Ostatnie dni nie były łatwe dla organizatorów Pucharu Świata z wiceprezesem Polskiego Związku Narciarskiego Andrzejem Wąsowiczem na czele. Ich starania zakończyły się sukcesem.
Zawody PŚ w Wiśle przez pewien czas były zagrożone ze względu na trudności z przygotowaniem skoczni - wysokie temperatury nie pozwalały nawet na uruchomienie armatek śnieżnych, nie mówiąc już nawet o naturalnych opadach. Na szczęście starania organizatorów (m.in. kilkadziesiąt ciężarówek śniegu przywiezionego z Chochołowa) przyniosły zamierzony skutek i zawody udało się rozegrać.

- W tej chwili mogę z czystym sumieniem powiedzieć, że wreszcie oddycham pełną piersią - cieszy się Andrzej Wąsowicz. - Zmęczenie jest niesamowite, ale satysfakcja również. Robiliśmy to dla tych kibiców i zawodników. Pomogły nam dwie mroźne noce, kiedy użyliśmy armatek. Jedynym mankamentem była barwa śniegu, ale nie dało się go przewieźć tak, żeby był biały.

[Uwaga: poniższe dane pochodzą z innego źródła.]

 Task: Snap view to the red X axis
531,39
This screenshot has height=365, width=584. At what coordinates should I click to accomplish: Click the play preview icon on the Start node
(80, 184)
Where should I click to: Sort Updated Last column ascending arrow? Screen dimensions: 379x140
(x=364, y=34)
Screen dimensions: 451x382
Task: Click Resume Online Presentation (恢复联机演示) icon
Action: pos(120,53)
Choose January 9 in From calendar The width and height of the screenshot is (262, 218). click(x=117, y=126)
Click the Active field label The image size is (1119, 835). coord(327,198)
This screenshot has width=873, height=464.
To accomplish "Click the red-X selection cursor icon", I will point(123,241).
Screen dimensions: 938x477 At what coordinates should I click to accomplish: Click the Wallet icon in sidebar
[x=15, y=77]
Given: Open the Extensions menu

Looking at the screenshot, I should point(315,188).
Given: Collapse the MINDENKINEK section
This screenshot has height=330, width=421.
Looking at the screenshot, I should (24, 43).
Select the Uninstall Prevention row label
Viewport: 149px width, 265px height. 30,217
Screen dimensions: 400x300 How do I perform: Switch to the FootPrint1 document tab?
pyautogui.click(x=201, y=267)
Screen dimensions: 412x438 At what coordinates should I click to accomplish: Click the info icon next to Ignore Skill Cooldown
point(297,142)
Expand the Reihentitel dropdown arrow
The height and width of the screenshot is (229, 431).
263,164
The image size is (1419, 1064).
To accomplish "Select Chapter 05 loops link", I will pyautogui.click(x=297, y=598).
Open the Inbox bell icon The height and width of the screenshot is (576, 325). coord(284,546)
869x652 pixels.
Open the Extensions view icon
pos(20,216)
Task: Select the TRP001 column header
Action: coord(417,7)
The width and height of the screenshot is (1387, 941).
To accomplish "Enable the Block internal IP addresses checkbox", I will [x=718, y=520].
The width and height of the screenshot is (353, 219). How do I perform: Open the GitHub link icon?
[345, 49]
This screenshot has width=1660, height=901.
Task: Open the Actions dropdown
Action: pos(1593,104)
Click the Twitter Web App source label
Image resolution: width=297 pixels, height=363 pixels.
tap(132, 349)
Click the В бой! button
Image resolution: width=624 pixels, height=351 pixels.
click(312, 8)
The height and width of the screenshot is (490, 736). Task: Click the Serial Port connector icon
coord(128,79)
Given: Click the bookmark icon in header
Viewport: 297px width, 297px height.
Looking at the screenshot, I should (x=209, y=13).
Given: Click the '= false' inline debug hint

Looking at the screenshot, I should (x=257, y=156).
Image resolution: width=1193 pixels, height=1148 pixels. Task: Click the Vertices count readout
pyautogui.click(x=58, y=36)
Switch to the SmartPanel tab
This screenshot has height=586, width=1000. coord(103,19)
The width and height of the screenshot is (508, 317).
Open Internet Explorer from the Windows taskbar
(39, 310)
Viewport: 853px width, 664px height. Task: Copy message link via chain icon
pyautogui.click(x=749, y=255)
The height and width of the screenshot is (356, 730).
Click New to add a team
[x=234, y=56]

Warto wspomnieć, że przygotowany do skakania obiekt imienia Adama Małysza będzie nadal wykorzystywany również po zawodach PŚ:

- Zawody zakończyły się szczęśliwie, co niewątpliwie jest naszym sukcesem, ale tutaj już od jutra będą trenować nasi skoczkowie - to ważne, że można skakać na dobrze przygotowanym obiekcie przy braku innych skoczni - zaznacza wiceprezes PZN.

Wąsowicz jest już po wstępnych rozmowach z komisją sędziowską, która również jest zadowolona z przygotowania skoczni:

- Oceny jury były bardzo pozytywne i z tego się cieszę - zakończył.